DePaul University Newsline > Sections > Campus and Community > Vincentian Slave Ownership

DePaul addresses the painful history of slave ownership within the Congregation of the Mission


DePaul University's John T. Richardson Library
DePaul will remove Bishop Rosati’s name on its university spaces and archival collections, including the Rosati Room located in the Richardson Library. (DePaul University/Jeff Carrion)

DePaul has initiated discussions with the Western Province of the Congregation of the Mission on the shameful and inexcusable history of Vincentian priests in the early 1800s who enslaved Black people. A primary focus of these efforts is Bishop Joseph Rosati, C.M. Rosati was one of the early leaders of the Vincentian community in the United States and the first bishop of the (then) Diocese of St. Louis. Rosati's deplorable participation in the slave trade was recently reported by the Archdiocese of St. Louis.

While Bishop Rosati is clearly connected to the Vincentians who sponsor DePaul University, he has no direct connection to DePaul University. In fact, his actions took place more than 75 years before the founding of our university. However, our university is part of the Vincentian family, and we therefore acknowledge that these facts are connected to the history of our sponsor.

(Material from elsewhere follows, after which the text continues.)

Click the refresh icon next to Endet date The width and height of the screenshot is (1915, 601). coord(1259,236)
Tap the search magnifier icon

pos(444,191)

The Rosati Room in the Richardson Library bears Bishop Rosati's name, and consistent with our values, we will remove his name. The Western Province of the Congregation of the Mission's DeAndreis-Rosati Memorial Archives, held at DePaul University, will be renamed The Vincentian Archives. Rev. Patrick McDevitt, C.M., provincial of the Western Province, has committed to facilitate discussions to more fully examine connections between the Vincentians and the vile practice of slavery.

Although these actions do not directly involve the university, DePaul is committed to our Catholic, Vincentian identity, as well as confronting historical realities. To fully embrace our present, we must acknowledge wounds inflicted by past actions. We will do so to model for our students and others what it looks like and means to face these facts in a mission-driven way. As such, we will keep you advised of the findings and further developments from this important effort.